[
Lists Home |
Date Index |
Thread Index
]
Michael Champion wrote:
> This gets into another point -- there is a widely-held
belief by many
> (most?) XML developers/analysts that XML *is* a text markup
format, so
> "XML objects" is an oxymoron. See
> http://lists.w3.org/Archives/Public/www-
tag/2003Oct/0036.html
> for the most recent outbreak of the long running debate on
this point .
I've read this discussion, started by Tim Bray, and I
must say that just as Tim Bray has disagreed "profoundly"
with some who dispute his contentions, I disagree profoundly
with Bray's position. While much of the history he cites is
accurate, his conclusions are questionable. He argues from
the specific to the general and ascribes cause to what may be
only anecdotal circumstance.
Bray observes that Internet standards, many of which have
been very successful, have relied almost exclusively on
specifications of concrete rather than abstract syntax. He
argues that there is a lesson to be learned here: That since
past successes have been based on concrete syntax, future
efforts should focus on concrete, not abstract, syntax. I
believe he is wrong.
The process of defining Internet standards has been very
ad hoc. As someone decides they have a need, they start a new
effort and put together a spec. These things are usually
defined largely in isolation of each other (there is no
real "Internet Architecture") and are typically done with a
goal of economizing specification effort. Since the goal of
such protocols is to permit interoperation, the specs
inevitably are heavily focused on concrete syntax -- the
minimum needed to ensure interoperability given the
environment.
Many developers of Internet protocols actually understand
their services to have very precise and well thought out
abstract models. However, a problem appears in translating
those models to concrete syntax. The problem is that there
are an essentially infinite number of ways to translate an
abstract model into concrete syntax. What you see in an RFC
or similar document is just one selection from the infinite
range of options.
Because most protocols are defined in isolation of each
other and because many implementation efforts are focused on
a single protocol -- rather than a suite of protocols, what
you end up with is a tower of Babel. Each protocol developer
defines concrete syntax based on personal experience and
preferences and nobody really minds too much since reuse
between protocols is more a cost to a new protocol definer
rather than something that reduces cost. Worse, each protocol
usually uses a slightly different method for defining the
concrete syntax -- thus, to understand a new protocol, you
must also come to learn the syntax and conventions used to
describe it.
Well, the groups that defined ASN.1 had a different view
of the world -- a view that has often been attacked as
overbroad, nonetheless, it resulted in a different approach
to the problems of protocol design and implementation.

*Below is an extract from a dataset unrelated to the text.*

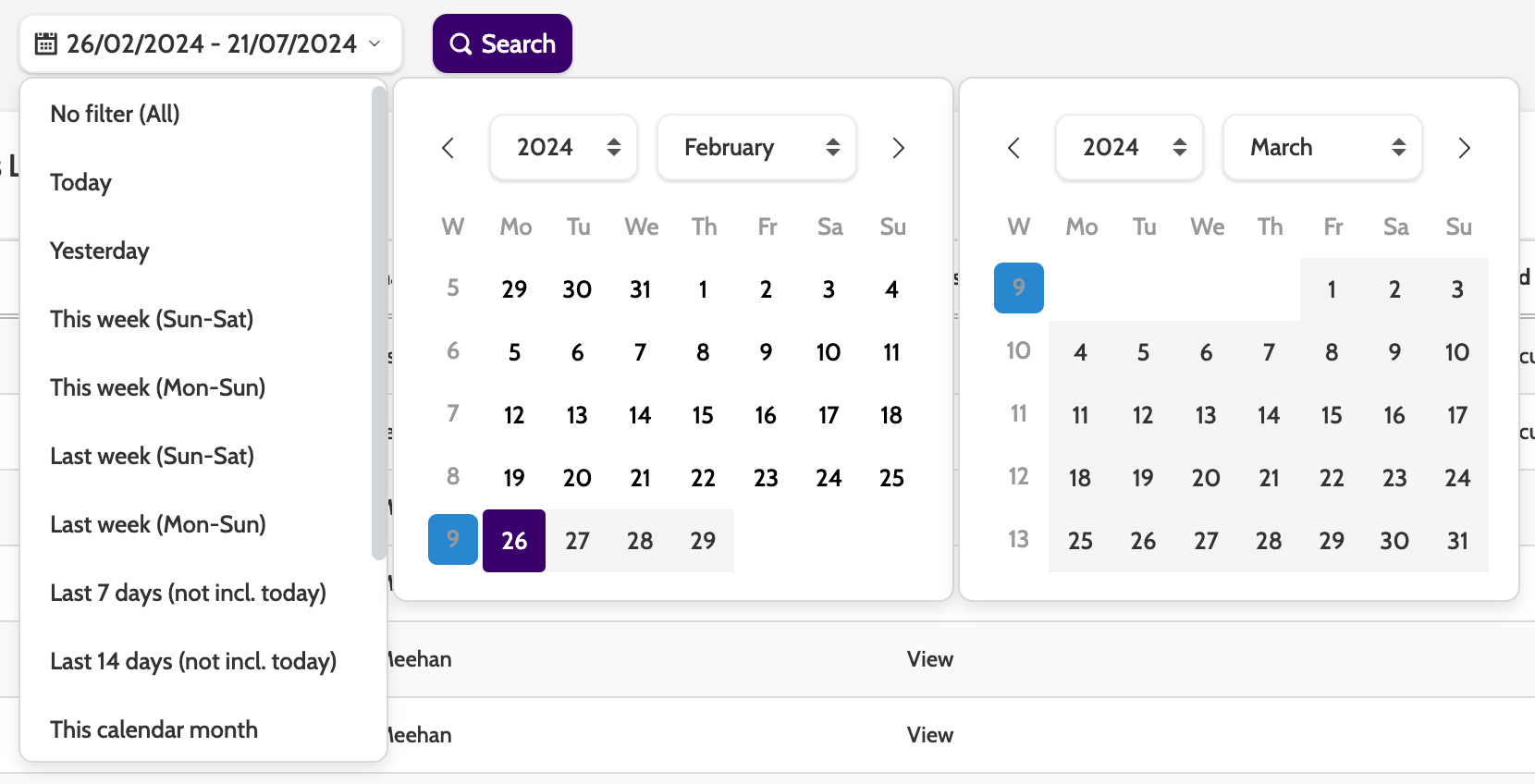Go to next month in February calendar

[898, 148]
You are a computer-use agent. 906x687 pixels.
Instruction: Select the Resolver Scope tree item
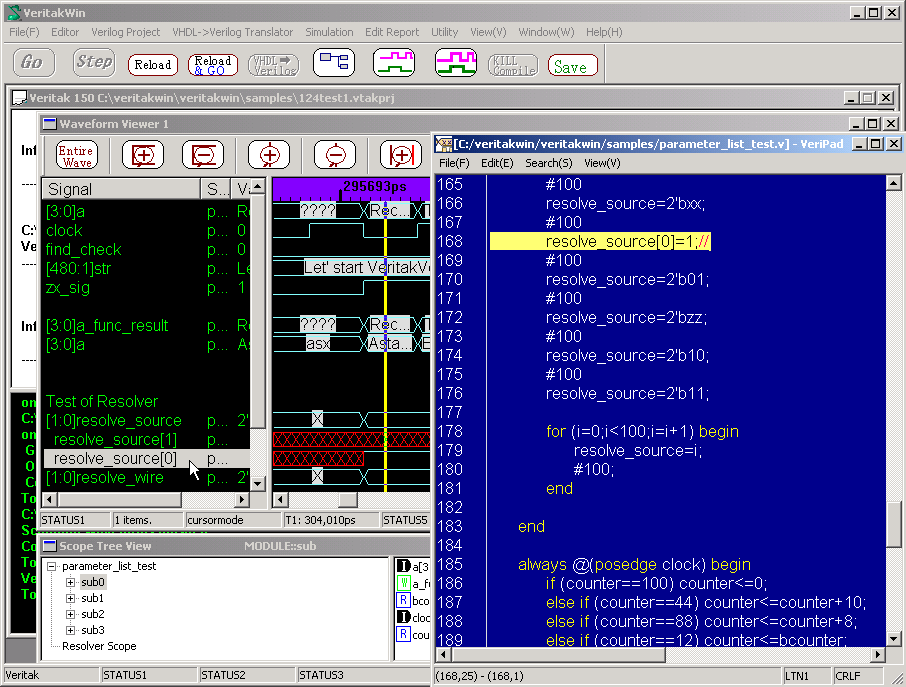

ASN.1 was defined as part of the ISO process and was
explicitly intended to be used and reused in a broad range of
protocols. It was expected that implementors would be
required to work on a broad range of protocols and that work
done on one protocol shouldn't be duplicated on another.
Since the pecularities related to having massive numbers of
divergent concrete syntaxes was already a problem back in the
80's, ASN.1 was chosen as a mechanism to largely remove the
concrete syntax problem from the domain of protocol design.
Much of the complexity of ASN.1, when compared to an
application specific protocol, thus results from this desire
to optimize the broad realm of protocol design rather than
some specific and short-term protocol development problem.
ASN.1 provides completely unambiguous translations
between concrete and abstract syntax and thus allows protocol
developers to focus, as they should, on their abstract models
rather than on the problem of how to express those models on
the wire or on disk. A suite of deterministic encoders and
decoders are provided, each optimized for one or another
environment and each specified to the point where there is
little risk of failure to interoperate between
implementations. The result is that an "ASN.1 developer"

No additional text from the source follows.